Problem details: When you reach the line containing "Toggle 'Показать параметры'", repeat that line and each one after it exactly until the records end, leaving out pictures.

Given data:
-*-

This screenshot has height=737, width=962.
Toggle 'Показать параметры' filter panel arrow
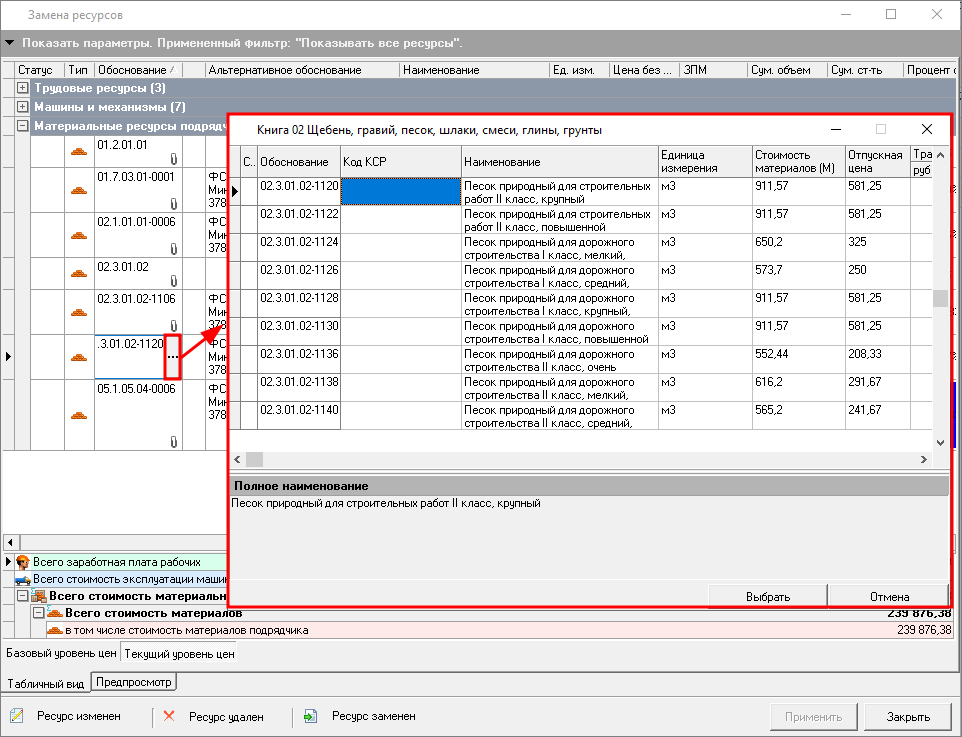click(x=10, y=44)

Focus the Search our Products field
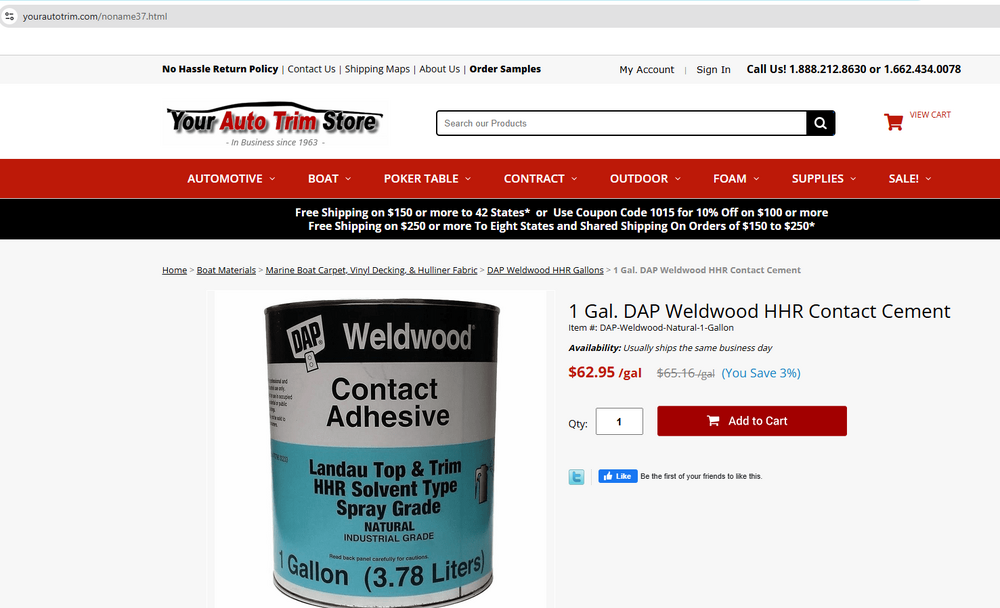pyautogui.click(x=621, y=123)
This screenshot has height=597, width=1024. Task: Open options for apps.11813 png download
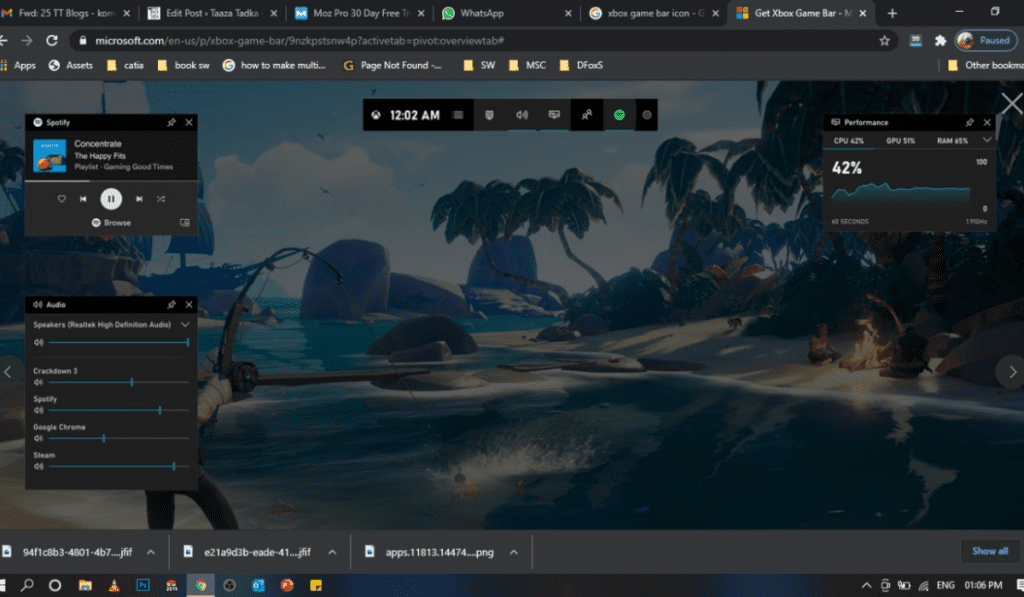pyautogui.click(x=514, y=551)
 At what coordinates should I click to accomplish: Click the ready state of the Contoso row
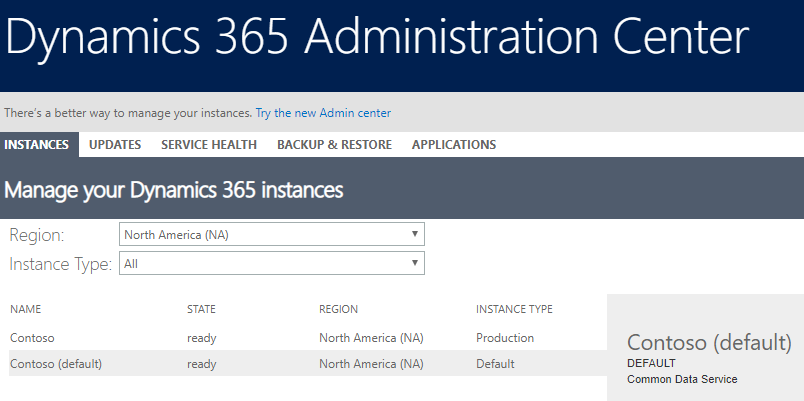click(201, 338)
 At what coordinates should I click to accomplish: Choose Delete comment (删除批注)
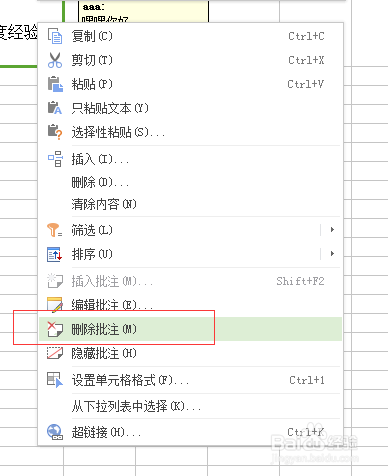coord(191,329)
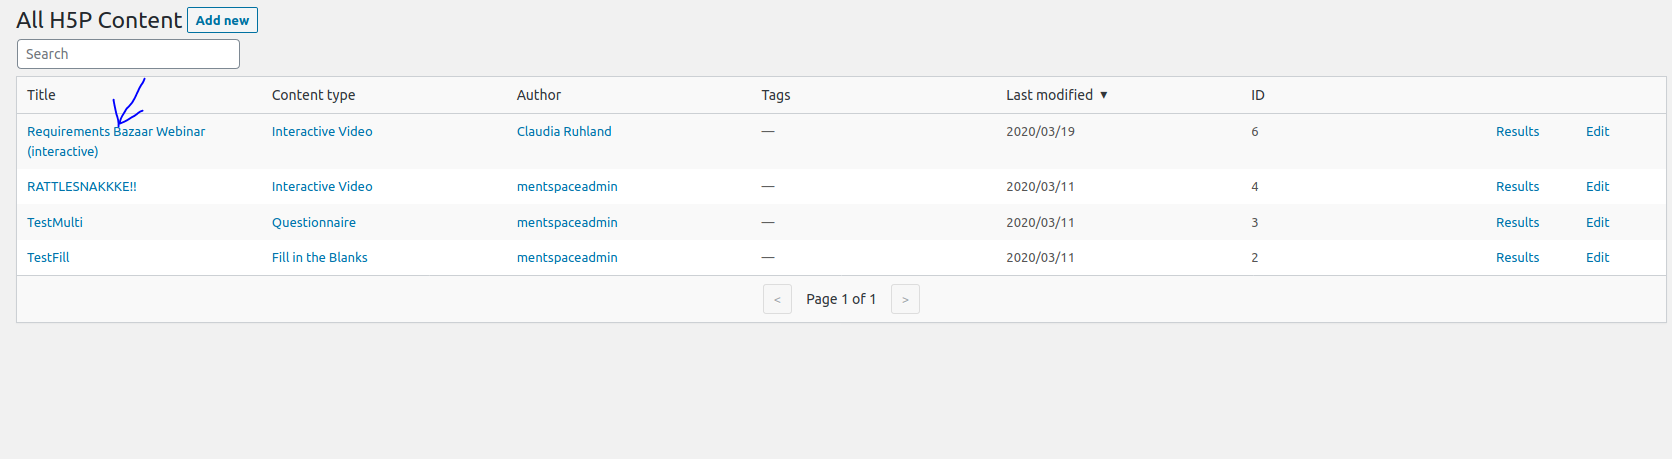Open Requirements Bazaar Webinar (interactive) content
Viewport: 1672px width, 459px height.
[x=116, y=141]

-*-

Written answer:
Toggle 'Показать параметры' filter panel arrow
click(x=10, y=44)

Focus the Search our Products field
pyautogui.click(x=621, y=123)
This screenshot has height=597, width=1024. Task: Open options for apps.11813 png download
pyautogui.click(x=514, y=551)
 At what coordinates should I click to accomplish: Click the ready state of the Contoso row
click(201, 338)
 At what coordinates should I click to accomplish: Choose Delete comment (删除批注)
coord(191,329)
Open Requirements Bazaar Webinar (interactive) content
Viewport: 1672px width, 459px height.
[x=116, y=141]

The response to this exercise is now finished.